• **Directions**:
Search the entries for lines that contain the word "menu", and report each one found.

Saved entries
··········

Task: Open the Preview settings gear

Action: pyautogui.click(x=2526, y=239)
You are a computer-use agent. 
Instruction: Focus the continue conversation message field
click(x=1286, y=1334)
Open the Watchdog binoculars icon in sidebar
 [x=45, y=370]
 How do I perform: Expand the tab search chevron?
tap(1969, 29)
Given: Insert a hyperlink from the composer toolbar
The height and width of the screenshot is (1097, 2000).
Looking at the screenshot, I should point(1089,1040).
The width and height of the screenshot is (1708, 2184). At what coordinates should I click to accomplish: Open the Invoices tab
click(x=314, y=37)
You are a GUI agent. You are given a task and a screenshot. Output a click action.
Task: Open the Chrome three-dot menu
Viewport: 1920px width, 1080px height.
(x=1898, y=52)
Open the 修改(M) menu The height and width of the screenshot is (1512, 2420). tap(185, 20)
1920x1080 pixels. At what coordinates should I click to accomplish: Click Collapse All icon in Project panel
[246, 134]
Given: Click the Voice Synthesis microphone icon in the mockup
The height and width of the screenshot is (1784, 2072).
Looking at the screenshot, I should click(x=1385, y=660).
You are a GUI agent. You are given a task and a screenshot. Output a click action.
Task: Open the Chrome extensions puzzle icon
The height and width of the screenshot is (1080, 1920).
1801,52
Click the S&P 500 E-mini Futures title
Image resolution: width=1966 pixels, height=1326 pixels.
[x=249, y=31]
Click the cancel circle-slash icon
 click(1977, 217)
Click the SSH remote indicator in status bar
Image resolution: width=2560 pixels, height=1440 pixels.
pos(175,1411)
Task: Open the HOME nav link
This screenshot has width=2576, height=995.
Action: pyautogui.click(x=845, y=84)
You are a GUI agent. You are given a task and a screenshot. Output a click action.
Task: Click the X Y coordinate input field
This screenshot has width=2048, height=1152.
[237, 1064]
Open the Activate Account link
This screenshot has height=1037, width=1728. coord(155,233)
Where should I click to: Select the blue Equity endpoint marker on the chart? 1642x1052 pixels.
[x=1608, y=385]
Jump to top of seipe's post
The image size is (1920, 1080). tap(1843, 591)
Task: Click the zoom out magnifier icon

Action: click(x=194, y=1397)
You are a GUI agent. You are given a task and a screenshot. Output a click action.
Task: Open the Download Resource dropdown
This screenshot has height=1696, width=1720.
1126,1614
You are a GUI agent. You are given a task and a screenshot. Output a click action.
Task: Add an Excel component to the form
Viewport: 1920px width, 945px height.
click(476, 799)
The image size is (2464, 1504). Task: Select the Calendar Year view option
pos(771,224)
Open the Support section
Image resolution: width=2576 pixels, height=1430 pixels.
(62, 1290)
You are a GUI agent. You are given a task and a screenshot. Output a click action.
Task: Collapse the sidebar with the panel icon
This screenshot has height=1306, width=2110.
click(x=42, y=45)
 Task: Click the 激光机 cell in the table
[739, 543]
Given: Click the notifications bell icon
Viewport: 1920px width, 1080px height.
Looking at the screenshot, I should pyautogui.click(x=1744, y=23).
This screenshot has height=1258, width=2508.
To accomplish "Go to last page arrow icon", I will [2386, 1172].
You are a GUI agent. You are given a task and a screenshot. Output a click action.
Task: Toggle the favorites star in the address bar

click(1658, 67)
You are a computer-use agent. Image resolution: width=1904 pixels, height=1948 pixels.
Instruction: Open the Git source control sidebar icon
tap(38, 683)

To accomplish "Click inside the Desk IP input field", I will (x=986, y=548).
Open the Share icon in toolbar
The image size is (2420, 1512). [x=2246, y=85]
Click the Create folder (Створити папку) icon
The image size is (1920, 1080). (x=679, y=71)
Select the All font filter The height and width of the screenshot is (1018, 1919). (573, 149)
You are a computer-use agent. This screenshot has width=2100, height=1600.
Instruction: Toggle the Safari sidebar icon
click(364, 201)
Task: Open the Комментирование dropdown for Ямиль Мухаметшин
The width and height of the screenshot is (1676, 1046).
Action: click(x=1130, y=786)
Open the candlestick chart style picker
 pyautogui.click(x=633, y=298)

··········

• **Solution to the exercise**:
Task: Open the Chrome three-dot menu
Open the 修改(M) menu The height and width of the screenshot is (1512, 2420). tap(185, 20)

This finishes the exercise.